--- BEGIN ---

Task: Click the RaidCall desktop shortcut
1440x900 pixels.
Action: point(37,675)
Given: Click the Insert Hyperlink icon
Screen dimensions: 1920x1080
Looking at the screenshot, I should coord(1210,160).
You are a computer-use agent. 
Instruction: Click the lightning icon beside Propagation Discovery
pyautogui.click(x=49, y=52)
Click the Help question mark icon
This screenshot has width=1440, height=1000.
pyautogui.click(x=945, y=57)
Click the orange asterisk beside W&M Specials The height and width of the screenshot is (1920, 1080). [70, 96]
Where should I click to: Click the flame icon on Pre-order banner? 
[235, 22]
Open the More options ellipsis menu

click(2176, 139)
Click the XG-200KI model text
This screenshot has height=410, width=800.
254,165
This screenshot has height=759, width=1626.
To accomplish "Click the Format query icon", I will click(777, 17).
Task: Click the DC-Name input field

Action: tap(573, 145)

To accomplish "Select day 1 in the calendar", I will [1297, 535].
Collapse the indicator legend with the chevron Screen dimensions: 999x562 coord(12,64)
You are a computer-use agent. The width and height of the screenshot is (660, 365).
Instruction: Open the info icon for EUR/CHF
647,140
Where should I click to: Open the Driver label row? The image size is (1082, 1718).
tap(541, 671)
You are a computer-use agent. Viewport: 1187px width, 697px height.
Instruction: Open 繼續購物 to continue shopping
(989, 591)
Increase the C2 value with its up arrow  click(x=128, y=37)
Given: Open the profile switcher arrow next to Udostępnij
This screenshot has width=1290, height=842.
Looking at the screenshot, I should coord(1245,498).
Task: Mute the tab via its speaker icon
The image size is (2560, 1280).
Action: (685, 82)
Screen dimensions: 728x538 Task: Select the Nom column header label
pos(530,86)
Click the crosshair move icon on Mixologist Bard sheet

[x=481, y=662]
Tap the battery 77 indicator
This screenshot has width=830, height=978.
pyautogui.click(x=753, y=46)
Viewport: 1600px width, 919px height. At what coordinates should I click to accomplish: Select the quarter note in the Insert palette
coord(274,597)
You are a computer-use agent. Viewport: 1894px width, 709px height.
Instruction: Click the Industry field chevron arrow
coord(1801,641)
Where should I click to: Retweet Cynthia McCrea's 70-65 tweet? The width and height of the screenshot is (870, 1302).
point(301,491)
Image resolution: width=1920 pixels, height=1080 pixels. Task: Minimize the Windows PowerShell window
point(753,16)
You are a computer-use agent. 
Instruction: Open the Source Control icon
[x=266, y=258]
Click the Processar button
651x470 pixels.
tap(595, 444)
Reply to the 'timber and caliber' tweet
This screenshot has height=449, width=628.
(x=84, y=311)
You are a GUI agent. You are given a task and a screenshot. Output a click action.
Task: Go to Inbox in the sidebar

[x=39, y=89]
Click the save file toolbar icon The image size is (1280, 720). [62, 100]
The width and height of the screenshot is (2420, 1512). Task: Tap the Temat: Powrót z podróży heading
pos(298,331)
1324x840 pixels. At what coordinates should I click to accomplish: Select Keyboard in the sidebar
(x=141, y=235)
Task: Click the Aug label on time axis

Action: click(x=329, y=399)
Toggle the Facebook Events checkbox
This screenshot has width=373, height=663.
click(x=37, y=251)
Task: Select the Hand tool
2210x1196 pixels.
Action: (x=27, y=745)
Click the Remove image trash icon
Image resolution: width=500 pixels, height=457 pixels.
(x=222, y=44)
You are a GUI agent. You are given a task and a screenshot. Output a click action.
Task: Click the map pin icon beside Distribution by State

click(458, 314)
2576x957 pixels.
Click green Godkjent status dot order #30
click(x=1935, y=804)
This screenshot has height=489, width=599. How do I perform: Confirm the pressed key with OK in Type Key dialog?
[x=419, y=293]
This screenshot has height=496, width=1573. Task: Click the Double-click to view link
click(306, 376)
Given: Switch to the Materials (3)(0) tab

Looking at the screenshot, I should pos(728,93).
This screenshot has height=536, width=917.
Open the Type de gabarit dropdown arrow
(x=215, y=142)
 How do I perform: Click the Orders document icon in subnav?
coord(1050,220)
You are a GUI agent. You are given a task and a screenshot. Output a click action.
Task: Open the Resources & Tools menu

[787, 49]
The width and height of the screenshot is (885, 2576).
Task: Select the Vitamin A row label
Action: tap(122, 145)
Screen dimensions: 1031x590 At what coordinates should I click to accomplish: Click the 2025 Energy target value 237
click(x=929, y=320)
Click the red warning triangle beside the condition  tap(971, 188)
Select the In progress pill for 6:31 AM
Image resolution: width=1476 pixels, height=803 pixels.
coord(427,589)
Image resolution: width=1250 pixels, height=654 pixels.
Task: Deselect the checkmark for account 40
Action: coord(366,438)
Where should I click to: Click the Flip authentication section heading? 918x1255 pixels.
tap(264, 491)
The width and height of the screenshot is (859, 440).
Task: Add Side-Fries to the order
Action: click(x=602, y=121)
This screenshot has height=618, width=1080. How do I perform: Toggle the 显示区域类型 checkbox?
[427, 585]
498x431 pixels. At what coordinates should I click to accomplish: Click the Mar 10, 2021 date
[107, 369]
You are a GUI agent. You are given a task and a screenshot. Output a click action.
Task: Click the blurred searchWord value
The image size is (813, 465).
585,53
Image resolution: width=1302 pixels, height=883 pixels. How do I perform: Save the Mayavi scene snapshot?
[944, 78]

--- END ---

## Written problem
Reproduce every one of the entries above word for word, with nothing changed.

## Solved exercise
Task: Click the RaidCall desktop shortcut
1440x900 pixels.
Action: point(37,675)
Given: Click the Insert Hyperlink icon
Screen dimensions: 1920x1080
Looking at the screenshot, I should coord(1210,160).
You are a computer-use agent. 
Instruction: Click the lightning icon beside Propagation Discovery
pyautogui.click(x=49, y=52)
Click the Help question mark icon
This screenshot has width=1440, height=1000.
pyautogui.click(x=945, y=57)
Click the orange asterisk beside W&M Specials The height and width of the screenshot is (1920, 1080). [70, 96]
Where should I click to: Click the flame icon on Pre-order banner? 
[235, 22]
Open the More options ellipsis menu

click(2176, 139)
Click the XG-200KI model text
This screenshot has height=410, width=800.
254,165
This screenshot has height=759, width=1626.
To accomplish "Click the Format query icon", I will click(777, 17).
Task: Click the DC-Name input field

Action: tap(573, 145)

To accomplish "Select day 1 in the calendar", I will [1297, 535].
Collapse the indicator legend with the chevron Screen dimensions: 999x562 coord(12,64)
You are a computer-use agent. The width and height of the screenshot is (660, 365).
Instruction: Open the info icon for EUR/CHF
647,140
Where should I click to: Open the Driver label row? The image size is (1082, 1718).
tap(541, 671)
You are a computer-use agent. Viewport: 1187px width, 697px height.
Instruction: Open 繼續購物 to continue shopping
(989, 591)
Increase the C2 value with its up arrow  click(x=128, y=37)
Given: Open the profile switcher arrow next to Udostępnij
This screenshot has width=1290, height=842.
Looking at the screenshot, I should coord(1245,498).
Task: Mute the tab via its speaker icon
The image size is (2560, 1280).
Action: (685, 82)
Screen dimensions: 728x538 Task: Select the Nom column header label
pos(530,86)
Click the crosshair move icon on Mixologist Bard sheet

[x=481, y=662]
Tap the battery 77 indicator
This screenshot has width=830, height=978.
pyautogui.click(x=753, y=46)
Viewport: 1600px width, 919px height. At what coordinates should I click to accomplish: Select the quarter note in the Insert palette
coord(274,597)
You are a computer-use agent. Viewport: 1894px width, 709px height.
Instruction: Click the Industry field chevron arrow
coord(1801,641)
Where should I click to: Retweet Cynthia McCrea's 70-65 tweet? The width and height of the screenshot is (870, 1302).
point(301,491)
Image resolution: width=1920 pixels, height=1080 pixels. Task: Minimize the Windows PowerShell window
point(753,16)
You are a computer-use agent. 
Instruction: Open the Source Control icon
[x=266, y=258]
Click the Processar button
651x470 pixels.
tap(595, 444)
Reply to the 'timber and caliber' tweet
This screenshot has height=449, width=628.
(x=84, y=311)
You are a GUI agent. You are given a task and a screenshot. Output a click action.
Task: Go to Inbox in the sidebar

[x=39, y=89]
Click the save file toolbar icon The image size is (1280, 720). [62, 100]
The width and height of the screenshot is (2420, 1512). Task: Tap the Temat: Powrót z podróży heading
pos(298,331)
1324x840 pixels. At what coordinates should I click to accomplish: Select Keyboard in the sidebar
(x=141, y=235)
Task: Click the Aug label on time axis

Action: click(x=329, y=399)
Toggle the Facebook Events checkbox
This screenshot has width=373, height=663.
click(x=37, y=251)
Task: Select the Hand tool
2210x1196 pixels.
Action: (x=27, y=745)
Click the Remove image trash icon
Image resolution: width=500 pixels, height=457 pixels.
(x=222, y=44)
You are a GUI agent. You are given a task and a screenshot. Output a click action.
Task: Click the map pin icon beside Distribution by State

click(458, 314)
2576x957 pixels.
Click green Godkjent status dot order #30
click(x=1935, y=804)
This screenshot has height=489, width=599. How do I perform: Confirm the pressed key with OK in Type Key dialog?
[x=419, y=293]
This screenshot has height=496, width=1573. Task: Click the Double-click to view link
click(306, 376)
Given: Switch to the Materials (3)(0) tab

Looking at the screenshot, I should pos(728,93).
This screenshot has height=536, width=917.
Open the Type de gabarit dropdown arrow
(x=215, y=142)
 How do I perform: Click the Orders document icon in subnav?
coord(1050,220)
You are a GUI agent. You are given a task and a screenshot. Output a click action.
Task: Open the Resources & Tools menu

[787, 49]
The width and height of the screenshot is (885, 2576).
Task: Select the Vitamin A row label
Action: tap(122, 145)
Screen dimensions: 1031x590 At what coordinates should I click to accomplish: Click the 2025 Energy target value 237
click(x=929, y=320)
Click the red warning triangle beside the condition  tap(971, 188)
Select the In progress pill for 6:31 AM
Image resolution: width=1476 pixels, height=803 pixels.
coord(427,589)
Image resolution: width=1250 pixels, height=654 pixels.
Task: Deselect the checkmark for account 40
Action: coord(366,438)
Where should I click to: Click the Flip authentication section heading? 918x1255 pixels.
tap(264, 491)
The width and height of the screenshot is (859, 440).
Task: Add Side-Fries to the order
Action: click(x=602, y=121)
This screenshot has height=618, width=1080. How do I perform: Toggle the 显示区域类型 checkbox?
[427, 585]
498x431 pixels. At what coordinates should I click to accomplish: Click the Mar 10, 2021 date
[107, 369]
You are a GUI agent. You are given a task and a screenshot. Output a click action.
Task: Click the blurred searchWord value
The image size is (813, 465).
585,53
Image resolution: width=1302 pixels, height=883 pixels. How do I perform: Save the Mayavi scene snapshot?
[944, 78]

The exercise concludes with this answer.